The Pentagon purchased the air-launched cruise missile knowing it did not perform as intended, a former military official said in an interview published Wednesday.

The weapon, billed as a low-flying, radar-evading missile, in fact was not able to fly low enough to hide from enemy radar, retired Air Force Lt. Col. Ronald F. Deady told the Antelope Valley Press.Deady, who now lives in Lancaster, was a member of the Joint Strategic Planning Staff at Strategic Air Command headquarters in Omaha, Neb., from 1974 to 1978 and was among the officials who monitored the missile's testing.

"The command approved it knowing that it did not fulfill operational specifications," he said.

An Air Force spokesman denied the charges, saying the missile "met its stated purpose."

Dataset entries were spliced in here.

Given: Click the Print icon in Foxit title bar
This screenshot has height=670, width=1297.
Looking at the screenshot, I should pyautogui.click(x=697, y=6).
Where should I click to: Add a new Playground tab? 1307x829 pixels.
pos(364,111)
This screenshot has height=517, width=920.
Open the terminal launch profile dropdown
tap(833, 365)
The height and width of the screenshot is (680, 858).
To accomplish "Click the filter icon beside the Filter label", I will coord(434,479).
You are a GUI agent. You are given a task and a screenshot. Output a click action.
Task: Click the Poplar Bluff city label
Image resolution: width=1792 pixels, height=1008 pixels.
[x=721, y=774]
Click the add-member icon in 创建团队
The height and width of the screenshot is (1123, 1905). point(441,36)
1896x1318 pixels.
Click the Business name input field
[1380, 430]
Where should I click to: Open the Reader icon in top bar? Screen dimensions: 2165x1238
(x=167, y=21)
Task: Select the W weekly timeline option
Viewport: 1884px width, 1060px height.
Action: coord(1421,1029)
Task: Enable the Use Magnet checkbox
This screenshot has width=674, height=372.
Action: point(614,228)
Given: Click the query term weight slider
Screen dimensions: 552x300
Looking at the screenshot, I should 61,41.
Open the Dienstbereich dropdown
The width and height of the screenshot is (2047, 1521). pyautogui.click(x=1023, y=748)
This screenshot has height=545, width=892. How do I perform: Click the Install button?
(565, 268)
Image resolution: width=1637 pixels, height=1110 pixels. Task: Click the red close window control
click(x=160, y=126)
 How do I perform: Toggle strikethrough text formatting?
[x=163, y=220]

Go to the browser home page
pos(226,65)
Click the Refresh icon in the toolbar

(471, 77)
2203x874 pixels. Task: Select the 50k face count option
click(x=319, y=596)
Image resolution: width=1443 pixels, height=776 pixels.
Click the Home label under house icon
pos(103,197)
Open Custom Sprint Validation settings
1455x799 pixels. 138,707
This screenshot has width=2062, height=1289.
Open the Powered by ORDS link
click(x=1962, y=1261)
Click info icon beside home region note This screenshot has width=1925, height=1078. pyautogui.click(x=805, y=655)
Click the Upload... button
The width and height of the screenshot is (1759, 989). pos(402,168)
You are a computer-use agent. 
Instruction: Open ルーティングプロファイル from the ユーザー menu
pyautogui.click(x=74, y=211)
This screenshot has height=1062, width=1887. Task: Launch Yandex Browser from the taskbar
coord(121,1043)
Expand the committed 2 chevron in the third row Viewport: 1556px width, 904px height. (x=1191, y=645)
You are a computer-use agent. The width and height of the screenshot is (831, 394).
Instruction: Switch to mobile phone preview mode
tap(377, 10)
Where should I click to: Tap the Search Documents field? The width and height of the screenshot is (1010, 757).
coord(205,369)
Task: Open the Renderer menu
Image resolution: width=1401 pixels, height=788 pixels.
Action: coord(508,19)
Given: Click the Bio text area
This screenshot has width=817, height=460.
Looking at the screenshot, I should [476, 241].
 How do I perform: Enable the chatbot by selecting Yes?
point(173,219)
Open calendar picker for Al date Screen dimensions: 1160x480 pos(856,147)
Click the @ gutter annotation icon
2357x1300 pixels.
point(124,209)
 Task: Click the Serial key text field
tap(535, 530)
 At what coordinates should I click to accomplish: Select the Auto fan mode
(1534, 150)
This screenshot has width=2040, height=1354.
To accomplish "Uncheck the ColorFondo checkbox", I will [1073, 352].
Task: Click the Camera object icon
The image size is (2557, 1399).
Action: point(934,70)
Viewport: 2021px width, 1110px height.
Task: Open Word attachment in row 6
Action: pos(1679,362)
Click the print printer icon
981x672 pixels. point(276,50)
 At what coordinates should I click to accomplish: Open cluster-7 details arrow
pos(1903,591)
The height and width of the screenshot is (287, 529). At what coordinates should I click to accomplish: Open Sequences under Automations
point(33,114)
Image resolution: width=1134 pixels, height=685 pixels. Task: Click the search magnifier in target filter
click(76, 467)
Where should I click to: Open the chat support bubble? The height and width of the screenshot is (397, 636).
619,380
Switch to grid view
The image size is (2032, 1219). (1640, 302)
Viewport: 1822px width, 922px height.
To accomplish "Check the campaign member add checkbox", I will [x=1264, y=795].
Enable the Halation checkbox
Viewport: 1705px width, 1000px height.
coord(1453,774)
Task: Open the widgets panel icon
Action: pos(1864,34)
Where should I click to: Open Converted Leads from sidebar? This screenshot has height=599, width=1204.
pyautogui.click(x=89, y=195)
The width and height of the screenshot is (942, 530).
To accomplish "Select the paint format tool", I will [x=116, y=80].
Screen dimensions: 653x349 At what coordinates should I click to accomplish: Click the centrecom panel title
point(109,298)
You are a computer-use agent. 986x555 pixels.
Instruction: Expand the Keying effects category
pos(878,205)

The Carter administration had chosen the cruise missile program over the B-1 bomber to be one of the nation's main defense systems. The missile can be armed with nuclear warheads.

Deady, whose job at Edwards Air Force Base from 1978 to 1981 was to ensure the missile was meeting military specifications, said he found that tests were conducted in a way to make it appear the missile worked properly.

For instance, he said the missile was launched from B-52s flying at altitudes that did not fit all operational profiles determined by the Strategic Air Command.

In addition, the missile was usually tested when the weather was conducive for successful flights, he said.

Deady said he complained to his superiors but got no response. Colleagues advised him against pursuing the matter, he said, and he took their advice and wrote favorable reports for the sake of his career.

"The normal methods of delivery did not perform up to operational specifications," he said. "But when we turned a report in, we did not say that it does not meet specifications. We said it could."

However, Deady said he suspects the military in April 1983 reduced its missile orders from more than 3,000 to 1,715 because the weapon could not adequately evade enemy defenses.